1921 painting by George Washington Lambert

Weighing the Fleece is a 1921 painting by Australian artist George Washington Lambert. It is part of the collection of the National Gallery of Australia in Canberra.

==Composition==
The painting depicts "the interior of a woolshed with the owner and his wife watching the fleece being weighed, a shorn stud ram and an unshorn one." The painting has a basic triangular form—"almost a frieze inside a pediment"—with the scales at the apex of the triangle.

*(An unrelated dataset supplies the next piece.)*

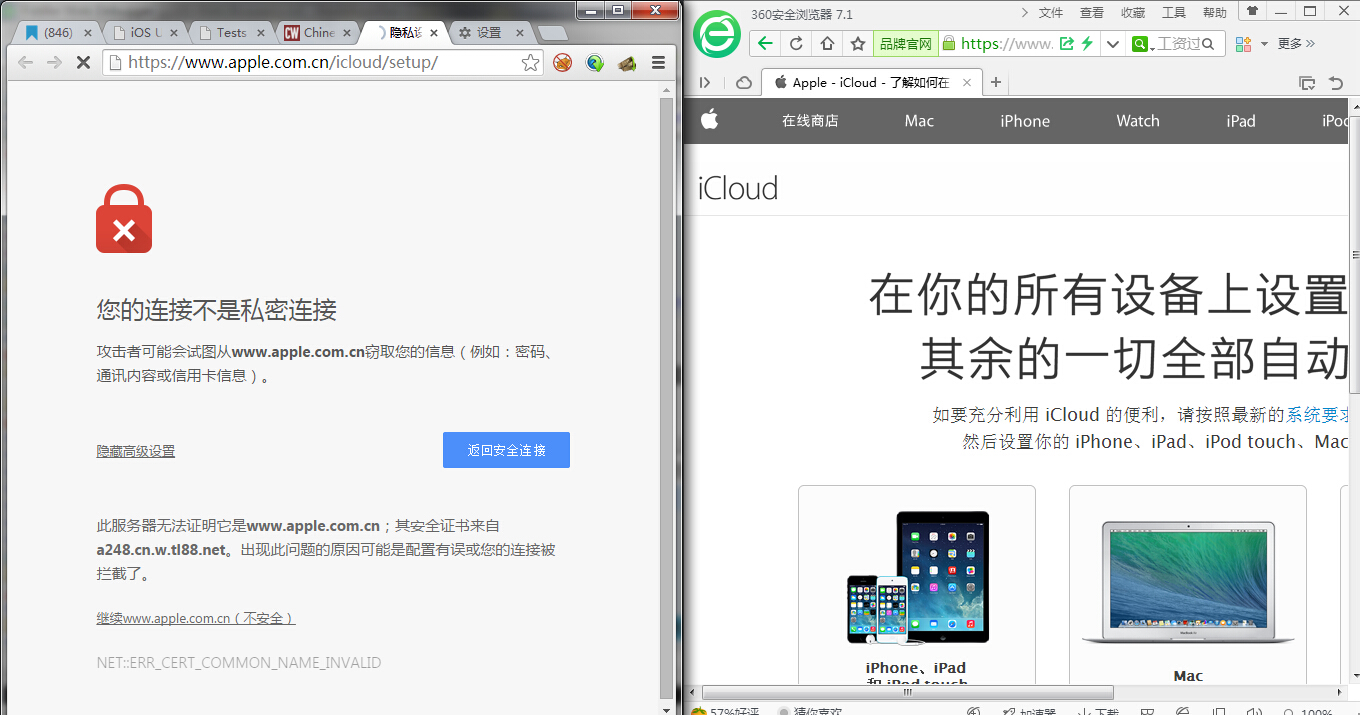Toggle the 360 sidebar panel button
1360x715 pixels.
coord(705,83)

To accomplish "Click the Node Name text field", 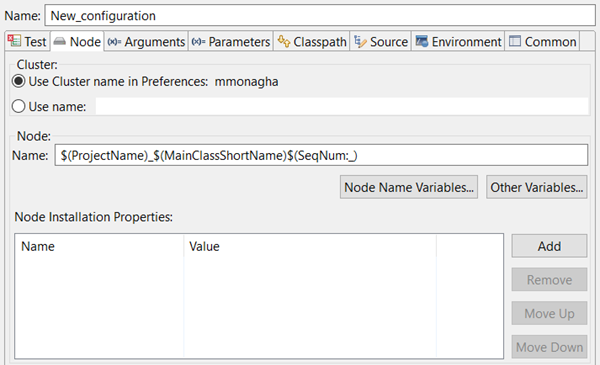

The calibrating needle is followed by the eyes of all those present, save for the two men handling sheep. On one side of the scales stand the woolbuyer and his assistants, while on the other the dominant figures are the station owner and his wife. He has his hand half in pocket as he assumes a haughty mien — casual proprietorship — while his wife is placed, seated, on an adjacent bag of wool.
— Jim Davidson

Lambert claimed to have had the painting in mind for 25 years, a period that suggests it may be a riposte to Tom Roberts' Shearing the Rams. Jim Davidson stated that "Certainly it could not be more different in spirit: instead of the celebration of strong masculine labour, this painting endorses wealth and the social order."

Lambert painted the work in 8 days. Despite this Lambert was proud of the attention to detail in the work such as the "beams and the swallow droppings on the beams, corrugated iron, oil drum, kerosene tin, wool bale, brand on the wool bale" that created "a masterpiece of small portrait grouping".

==Provenance==
The painting was commissioned by Leigh Sadlier Falkiner, the owner of Wanganella station, near Deniliquin in the Riverina region of New South Wales. The locality of Wanganella was later named for the station. Despite commissioning the work, Falkiner disliked the way he and his wife, Beatrice, were portrayed by Lambert and declined to purchase the painting. The painting was later sold to Sir Baldwin Spencer for £600.

It was acquired by the National Gallery of Australia in 1966.

==Reception==
Contemporary critics were largely favourable of the painting, although some claimed it lacked emotion and sympathy for the subject.

The whole making a fine composition, which centres in the white fleece. Every detail of this picture shows an almost pre-Raphaelite care.